Odd behavior from varios Init()'s

So, I have the following code

int sum = 0;

//Create Arrays for CPU
float *cpuA;												//freed
float *cpuB;												//freed
float *cpuC;												//freed

//Create Arrays for the GPU
float *gpuA;												//freed
float *gpuB;												//freed
float *gpuC;												//freed

//Create Vectors for various functions
float *vector;												//freed
float *vector2;												//freed
float *meanVectorGPU;										//freed
float *meanVectorCPU;										//freed
//Create i, j for various loops
int i, j;

//Declare sizes for the arrays
int nRows = 8100;
int nColumns = 8100;

//Used for call to kernel, so that threads does not exceed 512
dim3 threads2(nColumns);
dim3 grid2(nColumns);
dim3 threads(nRows,nColumns);
dim3 grid(nRows,nColumns);
const dim3 dimBlock(1);
float divisor = ceil((float)nRows*(float)nColumns/256.0f)+1;
int dim = ceil(sqrt((float)(nColumns*nRows)/divisor));
const dim3 dimGrid(dim, dim);
//Create the items for the timer
unsigned int timer = 0;
unsigned int elapsed = 0;

//Initialize cutil

The problem I am having is that my code works wonderfully with CUT_DEVICE_INIT() commented out (I have more code below this, but this is where the error is). However, if I call CUT_DEVICE_INIT() then the size of my nColumns & nRows can only be 1581 each. The same thing happens if I use cublasInit() . I am wondering if it is because of the slow initialization time for each, causing certain portions of the code to attempt to be run before initialization is complete.

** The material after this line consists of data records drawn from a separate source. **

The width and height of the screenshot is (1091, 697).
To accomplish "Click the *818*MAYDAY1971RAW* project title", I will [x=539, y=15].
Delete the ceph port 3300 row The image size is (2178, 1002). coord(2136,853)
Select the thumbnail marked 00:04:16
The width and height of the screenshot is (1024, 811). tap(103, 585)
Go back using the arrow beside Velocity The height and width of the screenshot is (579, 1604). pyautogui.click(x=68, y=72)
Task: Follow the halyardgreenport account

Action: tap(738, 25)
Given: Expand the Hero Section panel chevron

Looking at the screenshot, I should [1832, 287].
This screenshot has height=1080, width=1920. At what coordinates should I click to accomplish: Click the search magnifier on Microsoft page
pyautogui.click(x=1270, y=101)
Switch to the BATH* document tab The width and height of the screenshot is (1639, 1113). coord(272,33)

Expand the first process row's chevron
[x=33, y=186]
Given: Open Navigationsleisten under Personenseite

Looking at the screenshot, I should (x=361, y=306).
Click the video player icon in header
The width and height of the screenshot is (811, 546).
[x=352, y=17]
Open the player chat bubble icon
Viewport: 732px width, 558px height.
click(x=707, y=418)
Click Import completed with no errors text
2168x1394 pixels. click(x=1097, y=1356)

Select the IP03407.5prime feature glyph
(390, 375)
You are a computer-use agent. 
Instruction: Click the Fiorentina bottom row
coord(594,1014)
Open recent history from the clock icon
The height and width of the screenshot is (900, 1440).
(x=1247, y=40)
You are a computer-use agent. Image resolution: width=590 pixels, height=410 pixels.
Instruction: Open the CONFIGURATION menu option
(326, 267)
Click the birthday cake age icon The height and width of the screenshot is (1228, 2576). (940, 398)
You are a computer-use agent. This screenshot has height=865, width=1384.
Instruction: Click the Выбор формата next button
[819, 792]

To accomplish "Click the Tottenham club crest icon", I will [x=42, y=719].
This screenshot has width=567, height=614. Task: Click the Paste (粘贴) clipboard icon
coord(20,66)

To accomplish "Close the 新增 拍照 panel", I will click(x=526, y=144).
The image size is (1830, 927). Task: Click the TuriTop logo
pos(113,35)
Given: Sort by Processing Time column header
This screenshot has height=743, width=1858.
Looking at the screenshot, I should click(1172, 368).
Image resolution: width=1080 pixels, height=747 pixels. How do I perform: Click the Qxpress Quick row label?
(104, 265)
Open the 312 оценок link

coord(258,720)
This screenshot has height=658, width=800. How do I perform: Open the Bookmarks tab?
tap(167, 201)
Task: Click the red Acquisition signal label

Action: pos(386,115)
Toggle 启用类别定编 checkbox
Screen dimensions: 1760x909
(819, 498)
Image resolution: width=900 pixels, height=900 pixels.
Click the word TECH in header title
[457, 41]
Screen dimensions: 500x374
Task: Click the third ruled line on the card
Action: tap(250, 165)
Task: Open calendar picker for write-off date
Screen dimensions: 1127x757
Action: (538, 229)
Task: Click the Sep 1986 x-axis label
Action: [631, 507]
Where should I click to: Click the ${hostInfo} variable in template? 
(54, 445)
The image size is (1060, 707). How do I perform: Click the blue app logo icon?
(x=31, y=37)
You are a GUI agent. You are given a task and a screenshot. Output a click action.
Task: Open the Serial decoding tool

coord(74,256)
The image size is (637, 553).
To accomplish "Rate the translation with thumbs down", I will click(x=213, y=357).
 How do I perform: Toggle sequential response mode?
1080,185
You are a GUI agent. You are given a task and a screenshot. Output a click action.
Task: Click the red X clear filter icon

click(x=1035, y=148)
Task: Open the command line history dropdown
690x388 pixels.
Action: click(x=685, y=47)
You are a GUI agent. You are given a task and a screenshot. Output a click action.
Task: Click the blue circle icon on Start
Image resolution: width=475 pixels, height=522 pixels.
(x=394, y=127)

The code you left out matters, since all of your variable definitions here are unused. And what is “the error”? A compile error? Runtime crash? Simply incorrect results?

I suspect that you’re surpassing some of the device limits, especially in thread dimensions per block, but it’s impossible to tell seeing the invocation code.

I’m guessing you’re going to be calling a kernel with a thread dimension like 8100x8100, which is Way Past the limits. Look at A.1.1 in the programming guide, you can only have 512 threads per block.

No, I’m not calling a kernel like this. I am calling a kernel using the dimensions that I specified in the code, which are well within specified limits. I am getting a kernel error (.exe quits before I can fully read the text, but I’m pretty sure its a standard kernel error from

CUT_CHECK_ERROR("Kernel execution failed");

If I was calling my kernel incorrectly, it would make no sense why it would work without an init() for matrices as big as will fit in memory and why it wouldn’t with the init(). Is this a thread sync problem? i.e. If I call an init() do I have to explicitly tell it to wait for initialization to finish before calling my kernel? I would assume that this would be forced ‘behind the scenes’ but I’m not positive.